Pour leur huitième production, Pixar rappela le réalisateur de leur meilleur film, Les Indestructibles. En effet, Brad Bird était appelé pour retravailler et réaliser un scénario de Jan Pinkava, Ratatouille.
Ratatouille démarre comme un Pixar normal, avec une nouvelle entité qui va nous servir de société pendant tout le film, comme les jouets, les insectes ou les voitures. Ici, ce sont les rats. Sauf qu’on s’aperçoit très vite que notre héros, Rémy, va être séparé de sa famille et se retrouver chez les humains, dans un Paris fantasmé des 60’s. A partir de ce moment-là, le film sympathique qu’on suivait sans déplaisir prend une autre ampleur et devient un film passionnant, drôle, magnifique visuellement et réellement bien écrit.
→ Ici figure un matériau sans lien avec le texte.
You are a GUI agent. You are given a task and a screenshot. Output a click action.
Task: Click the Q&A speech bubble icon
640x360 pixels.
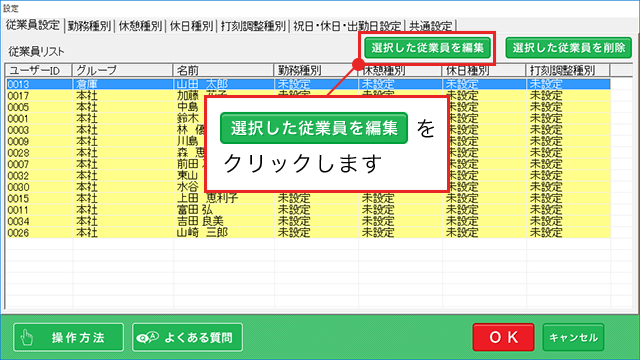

L’histoire pourtant simple d’un rat qui voulait devenir cuisinier et qui se sert d’un humain pour parvenir à ses fins devient une histoire d’amitié étrangement réaliste et bien troussée, avec les passages obligés : se faire confiance, le moment de grâce, se trahir et retomber dans les bras l’un de l’autre.
Seuls certains scénaristes auraient pu écrire une telle amitié. Brad Bird fait partie de cette caste. Son écriture est si réaliste qu’on y croit dur comme fer, même si on sait pertinemment qu’il y aura des perturbations. Certaines trouvailles sont absolument fabuleuses, comme les mèches de cheveux ou quelques personnages, comme celui de Horst. La sous-intrigue de Django & Emile est plutôt réussie et se recoupe de manière plutôt réussie à l’intrigue principale. Quant au casting vocal, c’est une réussite totale avec pourtant pas mal de non-professionnels du métier, travailleurs chez Pixar, comme Lou Romano, pourtant dans un rôle charnière. D’autres plus connus, comme Will Arnett ou James Remar ne se contentent que de tous petits rôles.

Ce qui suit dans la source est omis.